> _Task directions_: Go through the lines below and copy any that hold the string "Focus".
= Beginning of Section =
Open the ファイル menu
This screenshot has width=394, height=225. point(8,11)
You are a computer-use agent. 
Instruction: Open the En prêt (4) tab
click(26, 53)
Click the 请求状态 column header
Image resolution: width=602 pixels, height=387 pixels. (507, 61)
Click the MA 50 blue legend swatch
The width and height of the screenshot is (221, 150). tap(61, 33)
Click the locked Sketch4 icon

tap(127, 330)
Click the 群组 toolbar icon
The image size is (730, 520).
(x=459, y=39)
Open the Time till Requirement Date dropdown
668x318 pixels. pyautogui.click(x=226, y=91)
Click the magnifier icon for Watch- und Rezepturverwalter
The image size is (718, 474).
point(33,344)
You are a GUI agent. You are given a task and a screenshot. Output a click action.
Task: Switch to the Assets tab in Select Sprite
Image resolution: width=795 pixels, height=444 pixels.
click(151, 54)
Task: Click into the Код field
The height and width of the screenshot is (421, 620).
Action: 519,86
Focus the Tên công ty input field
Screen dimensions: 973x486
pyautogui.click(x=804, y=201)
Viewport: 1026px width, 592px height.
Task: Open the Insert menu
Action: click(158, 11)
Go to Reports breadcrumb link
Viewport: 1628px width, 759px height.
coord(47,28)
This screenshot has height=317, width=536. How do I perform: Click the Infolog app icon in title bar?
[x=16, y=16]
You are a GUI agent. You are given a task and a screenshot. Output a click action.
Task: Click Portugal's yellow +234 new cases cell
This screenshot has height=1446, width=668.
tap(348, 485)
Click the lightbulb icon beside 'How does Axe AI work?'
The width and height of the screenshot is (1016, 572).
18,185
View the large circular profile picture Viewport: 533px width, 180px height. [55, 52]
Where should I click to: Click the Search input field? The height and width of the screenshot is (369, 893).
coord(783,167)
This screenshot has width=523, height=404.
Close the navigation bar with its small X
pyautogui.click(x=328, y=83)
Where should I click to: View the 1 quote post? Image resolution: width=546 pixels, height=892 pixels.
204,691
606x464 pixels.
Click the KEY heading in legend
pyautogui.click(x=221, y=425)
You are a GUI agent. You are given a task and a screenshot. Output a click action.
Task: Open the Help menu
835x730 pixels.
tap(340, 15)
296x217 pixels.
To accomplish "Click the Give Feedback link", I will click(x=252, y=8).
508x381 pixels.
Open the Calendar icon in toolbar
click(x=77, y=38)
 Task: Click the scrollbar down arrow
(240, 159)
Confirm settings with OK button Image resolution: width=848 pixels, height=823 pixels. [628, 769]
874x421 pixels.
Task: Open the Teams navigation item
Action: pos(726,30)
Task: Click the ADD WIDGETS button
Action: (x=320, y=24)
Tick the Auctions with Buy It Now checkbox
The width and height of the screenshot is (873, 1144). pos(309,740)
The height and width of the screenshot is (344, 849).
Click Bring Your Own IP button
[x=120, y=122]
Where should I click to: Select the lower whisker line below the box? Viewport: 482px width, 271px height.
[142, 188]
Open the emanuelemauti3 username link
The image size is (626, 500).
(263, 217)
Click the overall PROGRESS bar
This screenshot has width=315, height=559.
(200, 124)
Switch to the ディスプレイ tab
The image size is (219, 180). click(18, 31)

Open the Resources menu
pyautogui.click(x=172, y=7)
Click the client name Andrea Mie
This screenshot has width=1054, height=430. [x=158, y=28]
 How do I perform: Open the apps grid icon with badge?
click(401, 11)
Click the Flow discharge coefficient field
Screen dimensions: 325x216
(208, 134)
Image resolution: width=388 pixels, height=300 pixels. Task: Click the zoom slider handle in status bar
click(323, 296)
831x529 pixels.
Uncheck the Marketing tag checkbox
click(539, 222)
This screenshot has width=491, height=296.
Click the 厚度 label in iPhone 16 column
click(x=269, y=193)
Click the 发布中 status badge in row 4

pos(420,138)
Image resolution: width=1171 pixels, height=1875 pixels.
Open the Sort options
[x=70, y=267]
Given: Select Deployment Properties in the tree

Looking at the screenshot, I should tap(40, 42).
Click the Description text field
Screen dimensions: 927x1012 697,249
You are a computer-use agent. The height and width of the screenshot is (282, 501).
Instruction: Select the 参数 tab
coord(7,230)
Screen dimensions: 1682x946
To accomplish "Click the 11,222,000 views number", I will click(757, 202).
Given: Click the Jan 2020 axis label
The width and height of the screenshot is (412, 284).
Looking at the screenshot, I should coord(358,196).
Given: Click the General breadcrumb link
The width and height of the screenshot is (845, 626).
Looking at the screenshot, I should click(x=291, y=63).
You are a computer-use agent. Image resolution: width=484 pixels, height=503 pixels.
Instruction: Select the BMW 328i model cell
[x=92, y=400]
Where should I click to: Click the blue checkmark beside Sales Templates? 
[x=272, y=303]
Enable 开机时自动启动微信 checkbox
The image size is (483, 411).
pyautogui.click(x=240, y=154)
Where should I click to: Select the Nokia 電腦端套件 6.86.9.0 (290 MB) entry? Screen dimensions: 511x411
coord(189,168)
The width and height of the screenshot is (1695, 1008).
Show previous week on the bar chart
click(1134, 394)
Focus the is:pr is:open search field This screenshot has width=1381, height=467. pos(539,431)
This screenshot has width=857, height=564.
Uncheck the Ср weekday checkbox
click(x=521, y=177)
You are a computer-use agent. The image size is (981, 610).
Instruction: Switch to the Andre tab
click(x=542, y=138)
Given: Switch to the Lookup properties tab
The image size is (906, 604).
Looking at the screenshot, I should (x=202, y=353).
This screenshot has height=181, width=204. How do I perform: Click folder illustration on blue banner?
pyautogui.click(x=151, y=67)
= End of Section =
> _Finished exercise_:
Focus the Tên công ty input field
Focus the is:pr is:open search field This screenshot has width=1381, height=467. pos(539,431)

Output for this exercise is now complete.